What needs to be done
The reply should repeat all of the data word for word, with no pictures.
+++ Provided entries
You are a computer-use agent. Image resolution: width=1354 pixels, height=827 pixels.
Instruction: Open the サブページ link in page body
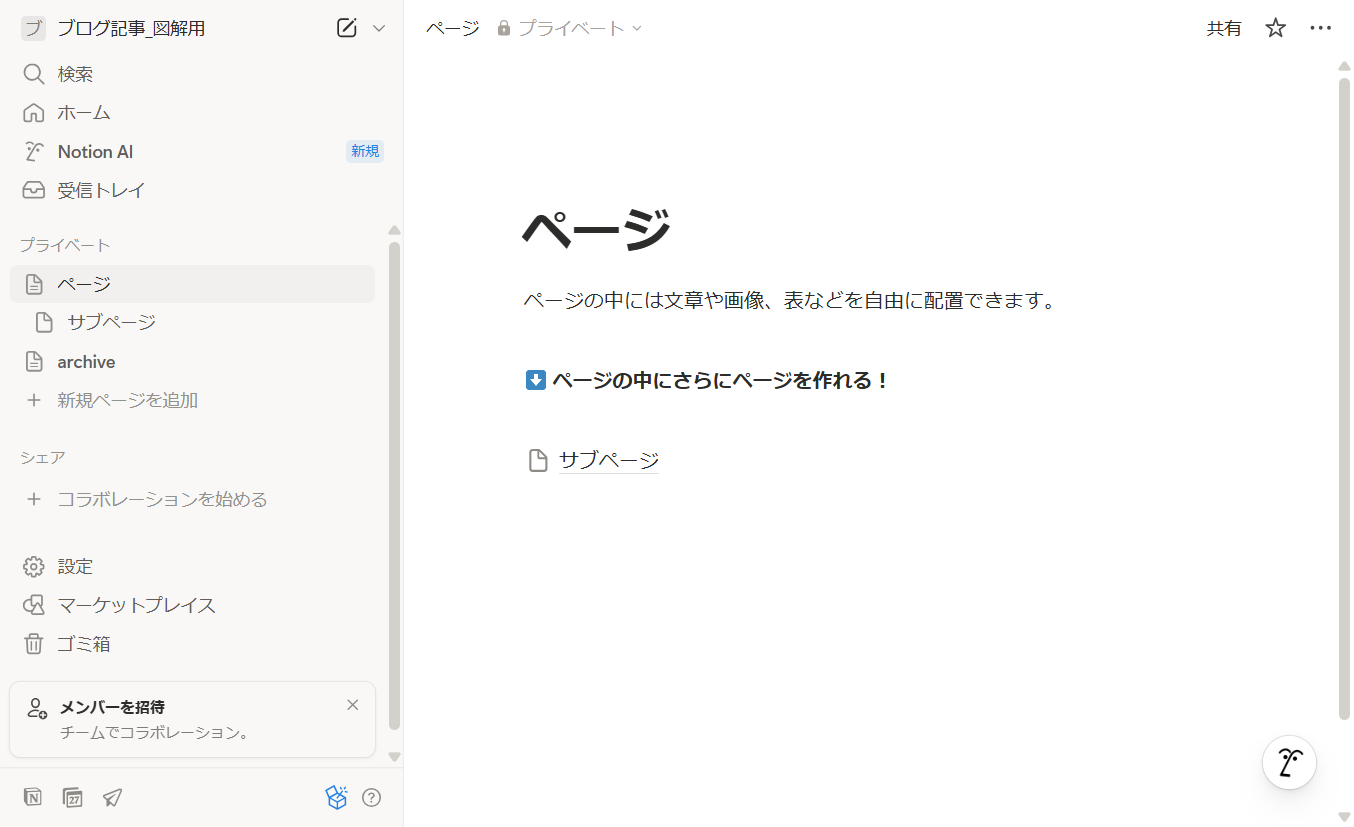608,460
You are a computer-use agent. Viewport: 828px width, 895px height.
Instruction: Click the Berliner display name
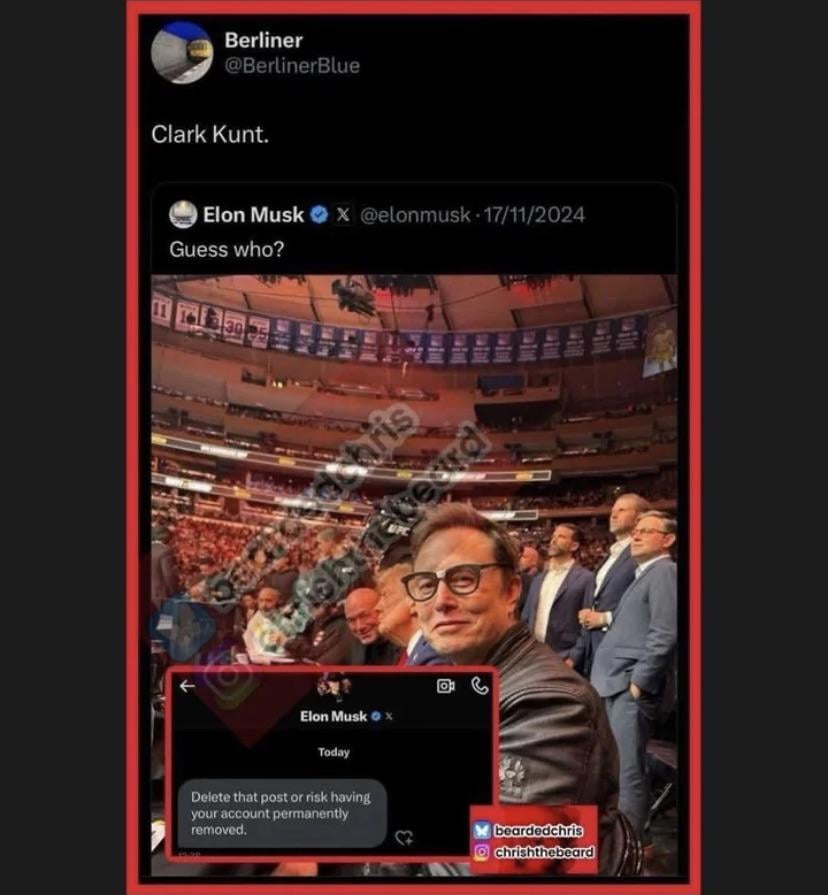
++++++
Answer below
You are a computer-use agent. Image resolution: width=1354 pixels, height=827 pixels.
Instruction: Open the サブページ link in page body
608,460
You are a computer-use agent. Viewport: 828px width, 895px height.
Instruction: Click the Berliner display name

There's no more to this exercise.